The bottom line is that you get clean, validated, and government-sourced location data directly into your workflow.

1. First, subscribe to this MCP and provide your necessary API key credentials.
2. Next, direct your AI agent to perform the required location action (e.g., 'normalize address X' or 'list provinces').
3. The agent executes the tool call, receiving structured JSON data containing the official Argentine geographic details.

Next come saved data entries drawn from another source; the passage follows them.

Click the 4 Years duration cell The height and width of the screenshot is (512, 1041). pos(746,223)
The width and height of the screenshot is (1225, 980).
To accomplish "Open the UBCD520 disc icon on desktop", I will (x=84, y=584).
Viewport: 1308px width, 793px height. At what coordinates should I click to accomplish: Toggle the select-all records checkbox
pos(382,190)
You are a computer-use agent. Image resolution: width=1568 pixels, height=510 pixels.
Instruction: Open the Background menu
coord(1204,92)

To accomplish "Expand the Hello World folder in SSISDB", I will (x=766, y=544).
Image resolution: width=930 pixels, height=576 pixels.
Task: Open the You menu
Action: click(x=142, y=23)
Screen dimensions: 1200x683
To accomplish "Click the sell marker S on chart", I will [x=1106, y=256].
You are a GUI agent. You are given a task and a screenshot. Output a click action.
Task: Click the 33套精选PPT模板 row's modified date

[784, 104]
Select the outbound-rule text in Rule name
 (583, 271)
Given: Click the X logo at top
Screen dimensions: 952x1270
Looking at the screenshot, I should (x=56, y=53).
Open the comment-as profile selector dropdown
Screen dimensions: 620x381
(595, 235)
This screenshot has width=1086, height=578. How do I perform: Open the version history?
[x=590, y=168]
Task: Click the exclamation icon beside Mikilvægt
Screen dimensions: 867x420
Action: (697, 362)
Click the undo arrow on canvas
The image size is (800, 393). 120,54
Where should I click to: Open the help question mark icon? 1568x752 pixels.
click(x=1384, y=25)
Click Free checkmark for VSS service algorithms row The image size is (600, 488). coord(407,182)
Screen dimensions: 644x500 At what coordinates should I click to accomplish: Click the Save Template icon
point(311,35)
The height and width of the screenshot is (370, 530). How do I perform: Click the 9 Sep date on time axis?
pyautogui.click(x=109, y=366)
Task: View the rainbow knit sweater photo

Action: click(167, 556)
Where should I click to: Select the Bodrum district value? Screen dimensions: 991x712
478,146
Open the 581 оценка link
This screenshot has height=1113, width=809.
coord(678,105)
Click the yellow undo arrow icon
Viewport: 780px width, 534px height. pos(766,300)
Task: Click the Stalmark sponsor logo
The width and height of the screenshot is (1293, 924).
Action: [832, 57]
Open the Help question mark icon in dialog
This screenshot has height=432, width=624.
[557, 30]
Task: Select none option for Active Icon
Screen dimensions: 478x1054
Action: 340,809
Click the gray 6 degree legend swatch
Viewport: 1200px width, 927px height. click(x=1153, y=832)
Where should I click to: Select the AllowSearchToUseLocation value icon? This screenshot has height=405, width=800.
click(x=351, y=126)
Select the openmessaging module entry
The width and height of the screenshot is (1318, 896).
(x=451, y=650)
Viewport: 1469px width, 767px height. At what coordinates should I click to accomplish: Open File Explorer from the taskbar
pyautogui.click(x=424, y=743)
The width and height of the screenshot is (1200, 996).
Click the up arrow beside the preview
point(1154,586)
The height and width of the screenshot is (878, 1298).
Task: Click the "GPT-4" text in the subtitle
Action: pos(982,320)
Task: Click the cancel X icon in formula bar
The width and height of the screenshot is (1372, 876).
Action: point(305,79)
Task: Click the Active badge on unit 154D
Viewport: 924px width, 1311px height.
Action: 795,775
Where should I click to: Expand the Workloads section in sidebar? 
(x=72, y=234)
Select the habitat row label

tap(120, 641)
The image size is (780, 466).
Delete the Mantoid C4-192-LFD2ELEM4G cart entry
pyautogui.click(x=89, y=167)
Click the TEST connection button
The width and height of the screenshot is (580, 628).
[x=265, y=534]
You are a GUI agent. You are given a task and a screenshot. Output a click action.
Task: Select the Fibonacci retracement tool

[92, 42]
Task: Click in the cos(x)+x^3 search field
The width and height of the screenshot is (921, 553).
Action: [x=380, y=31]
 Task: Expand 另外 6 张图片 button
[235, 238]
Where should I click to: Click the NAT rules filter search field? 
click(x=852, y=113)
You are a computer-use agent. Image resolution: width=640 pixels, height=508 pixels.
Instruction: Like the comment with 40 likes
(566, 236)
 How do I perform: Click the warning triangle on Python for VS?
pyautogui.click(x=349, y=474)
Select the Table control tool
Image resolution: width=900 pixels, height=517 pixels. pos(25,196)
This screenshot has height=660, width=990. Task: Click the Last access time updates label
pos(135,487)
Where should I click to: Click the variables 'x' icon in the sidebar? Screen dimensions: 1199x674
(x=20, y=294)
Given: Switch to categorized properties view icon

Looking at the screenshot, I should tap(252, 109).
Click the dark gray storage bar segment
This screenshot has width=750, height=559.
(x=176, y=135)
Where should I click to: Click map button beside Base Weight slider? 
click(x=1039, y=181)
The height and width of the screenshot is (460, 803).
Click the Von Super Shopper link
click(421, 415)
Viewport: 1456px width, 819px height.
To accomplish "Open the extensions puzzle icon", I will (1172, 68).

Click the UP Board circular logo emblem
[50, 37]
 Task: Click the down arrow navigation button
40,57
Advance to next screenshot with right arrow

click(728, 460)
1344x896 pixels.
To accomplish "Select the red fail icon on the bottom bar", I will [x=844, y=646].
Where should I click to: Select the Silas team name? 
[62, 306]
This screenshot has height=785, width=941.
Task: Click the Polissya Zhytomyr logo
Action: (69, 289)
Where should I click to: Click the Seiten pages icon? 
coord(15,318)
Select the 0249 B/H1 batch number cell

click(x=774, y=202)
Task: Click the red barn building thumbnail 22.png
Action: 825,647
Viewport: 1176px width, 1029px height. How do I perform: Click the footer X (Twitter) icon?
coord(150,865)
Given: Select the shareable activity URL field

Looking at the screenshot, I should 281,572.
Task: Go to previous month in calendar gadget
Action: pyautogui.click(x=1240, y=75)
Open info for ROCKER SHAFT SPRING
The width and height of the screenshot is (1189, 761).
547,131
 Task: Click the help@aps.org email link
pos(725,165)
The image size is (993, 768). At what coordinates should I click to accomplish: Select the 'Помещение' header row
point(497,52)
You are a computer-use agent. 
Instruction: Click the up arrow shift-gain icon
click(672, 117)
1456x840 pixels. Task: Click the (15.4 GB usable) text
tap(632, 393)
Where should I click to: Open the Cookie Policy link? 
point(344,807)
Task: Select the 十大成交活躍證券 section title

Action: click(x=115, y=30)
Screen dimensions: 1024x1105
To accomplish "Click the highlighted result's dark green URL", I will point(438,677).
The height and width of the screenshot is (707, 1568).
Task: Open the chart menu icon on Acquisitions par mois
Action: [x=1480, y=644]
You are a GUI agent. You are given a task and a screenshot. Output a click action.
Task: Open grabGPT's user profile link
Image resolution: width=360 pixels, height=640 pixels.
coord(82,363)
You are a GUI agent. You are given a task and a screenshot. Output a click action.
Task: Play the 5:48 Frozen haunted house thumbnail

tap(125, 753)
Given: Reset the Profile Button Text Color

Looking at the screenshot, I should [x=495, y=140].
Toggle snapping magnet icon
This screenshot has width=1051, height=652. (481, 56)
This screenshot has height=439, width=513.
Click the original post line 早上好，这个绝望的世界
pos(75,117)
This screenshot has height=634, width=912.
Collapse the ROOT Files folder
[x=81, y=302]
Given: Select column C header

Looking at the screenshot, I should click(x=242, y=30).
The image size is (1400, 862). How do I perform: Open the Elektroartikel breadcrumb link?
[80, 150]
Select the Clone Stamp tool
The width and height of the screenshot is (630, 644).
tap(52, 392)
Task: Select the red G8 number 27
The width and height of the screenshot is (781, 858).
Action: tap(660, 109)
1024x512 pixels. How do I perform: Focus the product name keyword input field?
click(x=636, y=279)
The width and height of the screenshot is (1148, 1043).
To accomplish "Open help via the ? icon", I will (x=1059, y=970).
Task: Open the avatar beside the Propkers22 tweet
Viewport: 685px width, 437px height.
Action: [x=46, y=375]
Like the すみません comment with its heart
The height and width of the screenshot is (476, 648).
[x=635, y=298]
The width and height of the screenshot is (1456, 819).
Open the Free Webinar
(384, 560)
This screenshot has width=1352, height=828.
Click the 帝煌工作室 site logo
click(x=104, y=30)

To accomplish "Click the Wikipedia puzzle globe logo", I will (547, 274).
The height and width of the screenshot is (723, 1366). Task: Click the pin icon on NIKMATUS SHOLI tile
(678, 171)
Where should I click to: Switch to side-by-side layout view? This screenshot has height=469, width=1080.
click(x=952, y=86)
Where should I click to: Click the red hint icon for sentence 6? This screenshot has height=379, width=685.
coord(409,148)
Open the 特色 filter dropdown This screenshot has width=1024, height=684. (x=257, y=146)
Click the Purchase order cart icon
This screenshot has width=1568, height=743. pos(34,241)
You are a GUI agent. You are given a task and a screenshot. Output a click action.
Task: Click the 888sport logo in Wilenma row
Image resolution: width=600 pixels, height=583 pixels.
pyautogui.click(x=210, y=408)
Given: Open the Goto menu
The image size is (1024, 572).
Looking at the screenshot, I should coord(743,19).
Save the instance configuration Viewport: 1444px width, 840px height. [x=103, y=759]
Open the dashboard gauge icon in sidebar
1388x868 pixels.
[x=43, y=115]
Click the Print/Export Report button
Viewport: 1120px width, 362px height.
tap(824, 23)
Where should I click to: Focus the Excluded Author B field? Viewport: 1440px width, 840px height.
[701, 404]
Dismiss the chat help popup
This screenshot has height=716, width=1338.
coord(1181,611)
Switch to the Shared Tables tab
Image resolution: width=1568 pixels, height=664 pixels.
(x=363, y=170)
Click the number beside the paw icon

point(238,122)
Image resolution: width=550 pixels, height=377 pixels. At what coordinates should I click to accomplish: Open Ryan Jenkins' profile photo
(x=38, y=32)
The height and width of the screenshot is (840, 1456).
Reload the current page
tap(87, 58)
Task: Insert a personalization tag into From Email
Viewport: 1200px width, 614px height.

## Frequently Asked Questions

**How do I validate a messy address string using normalize_direccion?**
You pass the raw address text to `normalize_direccion`. It automatically breaks it into separate, official components like street name and number. This is much better than trying to parse it yourself.

**Can I find out what province an arbitrary coordinate belongs to using reverse_geocoding?**
Yes. Simply run `reverse_geocoding` with the latitude and longitude. It will tell you exactly which administrative region, down to the municipality, that point falls within.

**Which tool should I use if I just want a list of all provinces?**
Use `get_provincias`. This tool is dedicated solely to listing and filtering the official 24 main jurisdictions in Argentina, ensuring you get a complete and accurate set.

**Does this MCP handle both department and municipality lookups?**
Yes. You have specific tools for that: use `get_departamentos` to list departments, or `get_municipios` when you need the full roster of municipalities.

**If I'm running high-volume tasks like normalizing addresses with normalize_direccion, do I need an API key?**
Yes, you may require a dedicated Georef API Key for high-volume access. The documentation provides details on setup and usage limits for robust integration.

**Can the get_departamentos tool filter results by name or ID?**
The list of departments can be filtered using either a specific department's name or its unique ID. This lets you pull exact data without sifting through entire regional lists.

**What information do I need to provide when calling the get_vias tool?**
You must specify the locality or department where the street is located. This scope limits the search and ensures that get_vias only returns relevant streets (vías) for your area.

**When I use reverse_geocoding, what administrative context does the output provide?**
The output provides not just a geographic match, but also the associated administrative location. You get clear identification of the neighborhood and locality tied to those specific coordinates.

**Can I find the coordinates of a specific address string?**
Yes! Use the `normalize_direccion` tool. It will parse the address and return the structured components along with geographic coordinates.

**How do I list all departments within a specific province?**
Use the `get_departamentos` tool and provide the province name or ID in the `provincia` parameter to filter the results.

**Can I get the administrative location of a specific latitude and longitude?**
Yes, the `reverse_geocoding` tool takes `lat` and `lon` parameters and returns the corresponding province, department, and municipality.